Desde el principio de su vida misionera entendió con claridad meridiana que lo más importante en la misión era dejarse guiar por la mano de Dios: «Muchos me hablan de la fiereza de los nativos de esta región, y de las enfermedades de la Montaña, mas yo a nada atiendo; cumpliremos con nuestro deber, poniendo como siempre nuestra confianza en Dios».
Llegado el momento de la prueba el P. Zubieta asumió con gran fortaleza los difíciles retos a los que tuvo que enfrentarse en su acción evangelizadora: «Mi alma templada en los sufrimientos de toda clase de tribulaciones, se contenta con unirse a Dios, cumpliendo su divina voluntad, aun a costa de todos los padecimientos, se contenta con ver a Dios en todo y actuar sus designios con fe ciega en Él y en sus obras; siempre dispuesto a dar la vida por Dios y la salvación de las almas que le redimió con su preciosa sangre. Mil veces la he expuesto a peligros inminentes, si Dios no la ha aceptado y me ha sacado del fondo del río, Él sabrá por qué lo hace: el sacrificio estaba hecho».
El P. Zubieta, acepta las contrariedades y sufrimientos de la vida misionera, como parte integrante del trabajo evangelizador: «Esos sacrificios, esos tormentos, esas luchas, tristezas y contrariedades, esa oposición del cuerpo al espíritu, ¿será señal de que debemos abandonar el camino de la salvación?... La victoria supone lucha.
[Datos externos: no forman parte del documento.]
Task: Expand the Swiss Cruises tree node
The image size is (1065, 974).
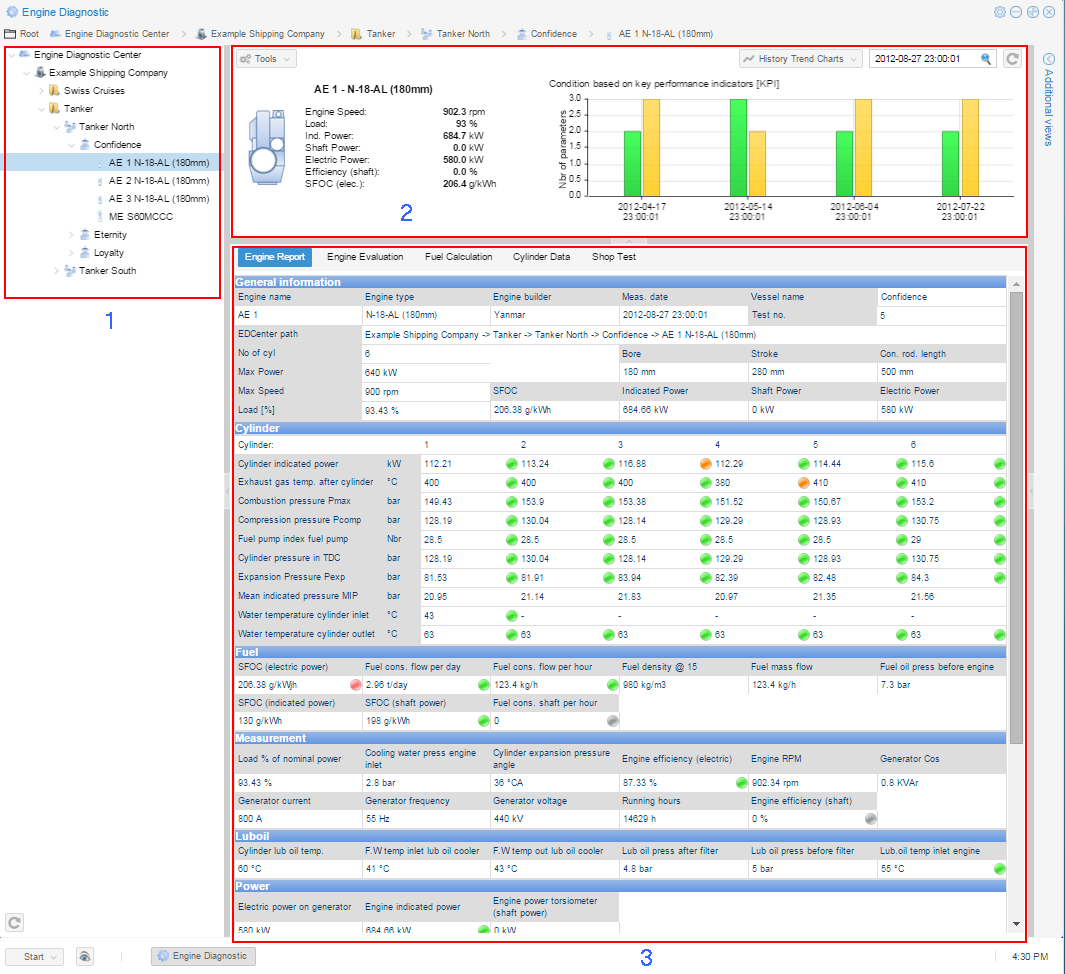Action: click(x=42, y=91)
Ninguno será coronado sin pelea, dice San Pablo».Probablemente quien mejor plasmó este espíritu de confianza absoluta del P. Zubieta en los planes misteriosos de Dios, fue su amigo y admirador el P. Wenceslao, que lo sintetizó en esta frase: «Mons. Zubieta era sabio, piadoso y místico; en todas las cosas veía la mano de Dios, su Providencia, su Bondad, y los demás atributos divinos».